Wang S S, Zakian V A
Fred Hutchinson Cancer Research Center, Seattle, Washington 98104.
Mol Cell Biol. 1990 Aug;10(8):4415-9. doi: 10.1128/mcb.10.8.4415-4419.1990.
By using T4 DNA polymerase rather than S1 or Bal31 nuclease to clone yeast telomeres, very little telomeric DNA is lost. These clones were used to determine the DNA sequence of virtually the entire telomeric tract. Our results demonstrated that a slightly modified version, C2-3A(CA)1-6, of the consensus derived from sequence analysis of more-internal regions (J. Shampay, J. W. Szostak, and E. H. Blackburn, Nature [London] 310:154-157, 1984) extends to the very end of the chromosome. The sequence analysis also suggests that yeast telomeres consist of two domains: the proximal 120 to 150 base pairs, which appear to be protected from processes such as recombination, degradation, and elongation, and the distal portion of the telomere, which is more susceptible to these events.

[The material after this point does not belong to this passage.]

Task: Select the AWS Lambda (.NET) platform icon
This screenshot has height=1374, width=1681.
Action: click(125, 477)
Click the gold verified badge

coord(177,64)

通过使用T4 DNA聚合酶而非S1或Bal31核酸酶来克隆酵母端粒,端粒DNA几乎没有丢失。这些克隆用于确定几乎整个端粒区域的DNA序列。我们的结果表明,从更多内部区域的序列分析得出的共有序列(J. 尚佩、J. W. 绍斯塔克和E. H. 布莱克本,《自然》[伦敦] 310:154 - 157,1984)的一个稍微修改的版本C2 - 3A(CA)1 - 6延伸到了染色体的最末端。序列分析还表明酵母端粒由两个结构域组成:近端的120至150个碱基对,似乎受到保护而免受诸如重组、降解和延伸等过程的影响;以及端粒的远端部分,它更容易受到这些事件的影响。